Capezzone e Zucco insieme a Norquist. I Tea Party alla caffeina

04 luglio 2013 ore 14:46, Francesca Siciliano
Capezzone e Zucco insieme a Norquist. I Tea Party alla caffeina
Nuove assonanze tra Italia e Stati Uniti. Che ci fanno insieme un pidiellino ex radicale, il portavoce di un movimento schierato a difesa del libero mercato e un guru americano anti tasse? Un convegno. Che si terrà oggi pomeriggio alle 17 al Capranichetta (a due passi da Montecitorio) e avrà un titolo particolarmente evocativo: “Meno Stato, meno tasse, più libertà”. Interverranno il deputato pidiellino ex radicale, Daniele Capezzone e Giacomo Zucco, il portavoce del Tea Party Italia. Modera Marco Respinti, Presidente del Columbia Institute. Guest star: Grover Norquist, fondatore della Americans for Tax Reform.

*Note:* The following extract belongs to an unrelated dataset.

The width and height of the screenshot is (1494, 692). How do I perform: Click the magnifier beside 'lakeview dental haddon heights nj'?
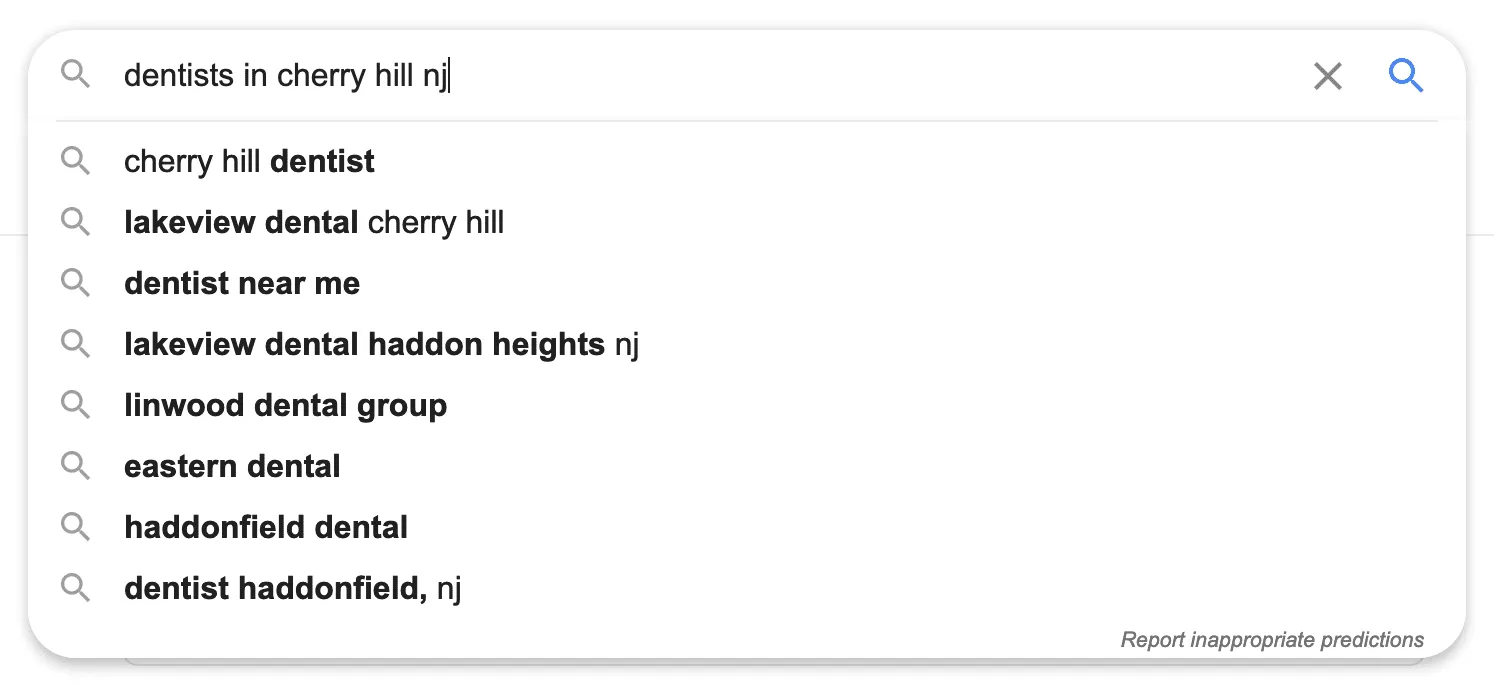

Personaggio dominante nella politica repubblicana statunitense, anche se in pochi lo conoscono, Norquist è un lobbista fra i più influenti in assoluto del panorama  internazionale. La sua idea, venutagli a suo dire quando praticamente era ancora in fasce, è quella di far giurare ai politici, poco prima di essere eletti, di non alzare le tasse, per qualunque legge, dunque, che comporti un aumento della pressione fiscale. L’Americans for Tax Reform è attualmente diventato, soprattutto grazie al pledge (il patto) che fece firmare a Bush figlio, uno dei più potenti gruppi di pressione a stelle e strisce. Temibile soprattutto. Tema della conferenza di oggi, dunque, l'inculcare nella mente degli italiani (forse troppo spaventati dalla scure dell'Europa) che sarebbe preferibile si indebitasse lo Stato piuttosto che i cittadini. Zucco, dopo aver attuato la stessa formula del “pledge” per i politici italiani, oggi siederà di fianco al proprio mentore. E Capezzone? Va a riferire a Silvio, per suggerirgli qualche ideuzza da tirar fuori dal cilindro nel corso della prossima campagna elettorale. Con Forza Italia e Marina, giusto?